(Exercise objective):
Make an exact copy of all the entries below, with the pictures left out.

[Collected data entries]
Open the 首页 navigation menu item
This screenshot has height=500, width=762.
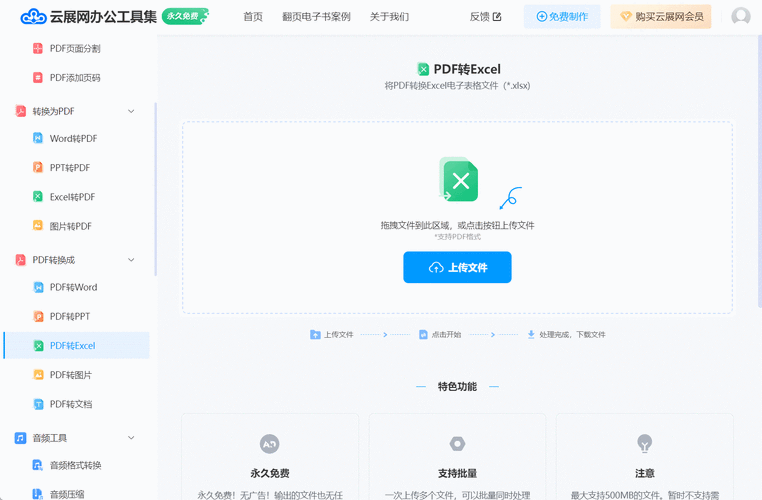pos(253,17)
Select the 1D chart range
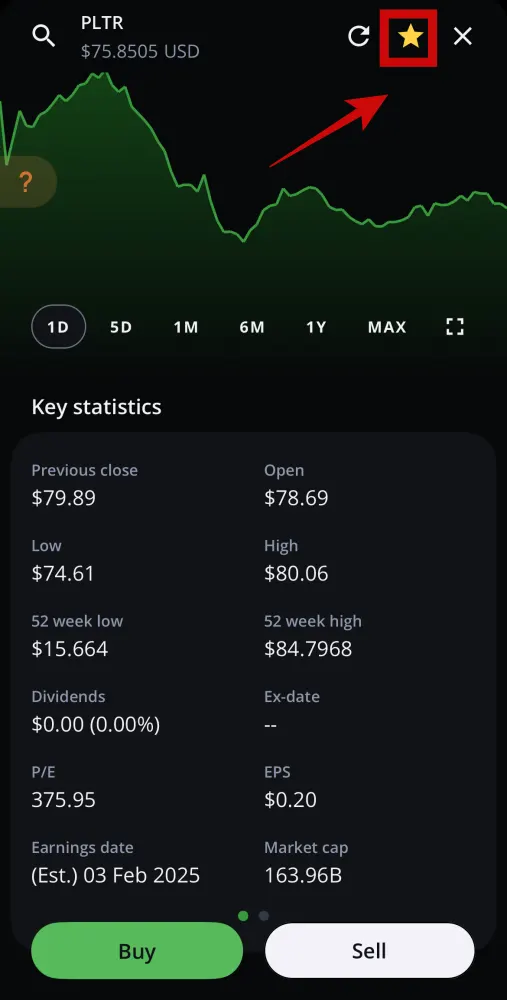The height and width of the screenshot is (1000, 507). [58, 327]
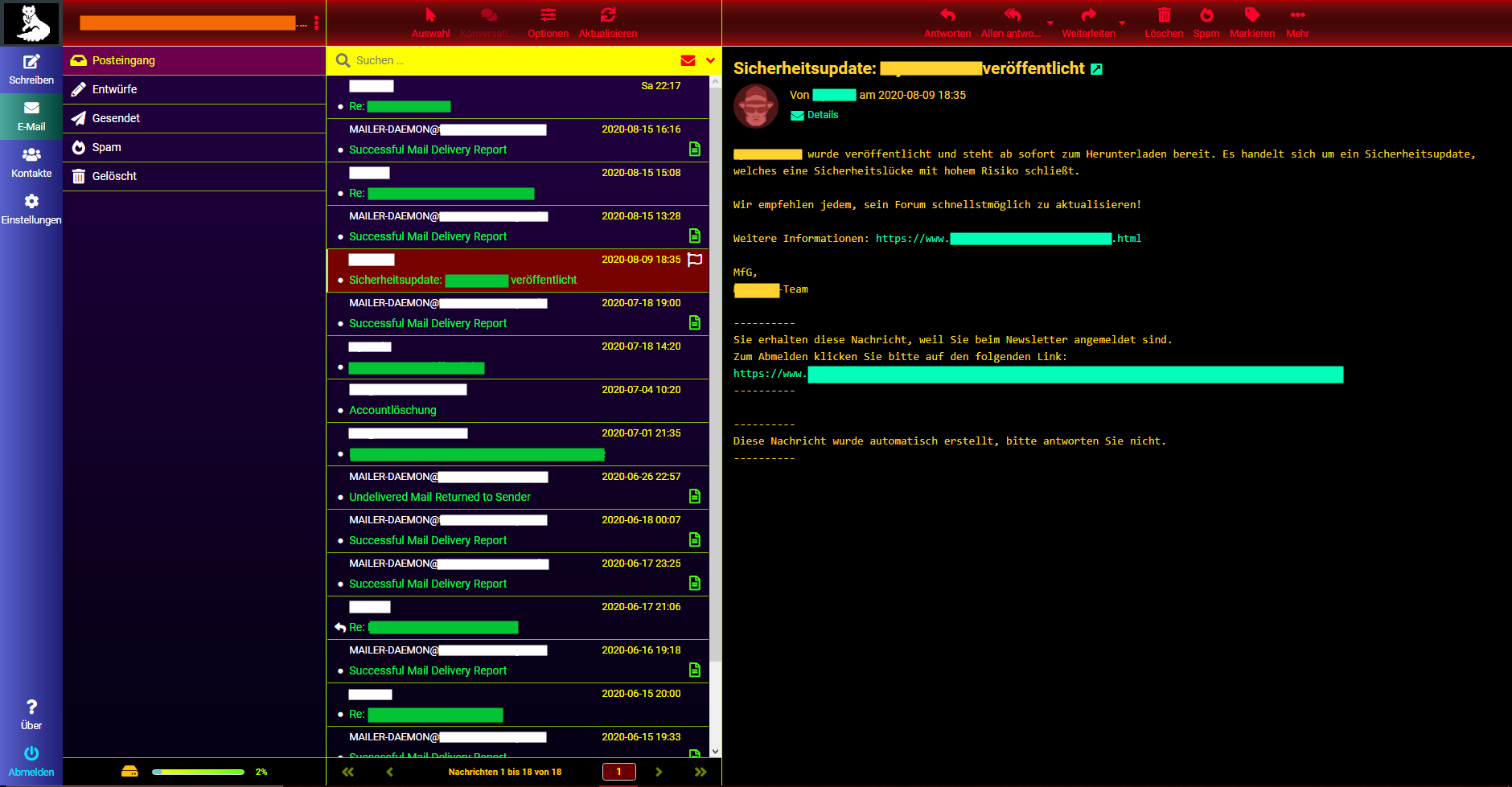Toggle unread envelope filter in search bar
The image size is (1512, 787).
688,60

(Reply):
Open the 首页 navigation menu item
This screenshot has height=500, width=762.
pos(253,17)
Select the 1D chart range
The height and width of the screenshot is (1000, 507). [58, 327]
Toggle unread envelope filter in search bar
The image size is (1512, 787).
688,60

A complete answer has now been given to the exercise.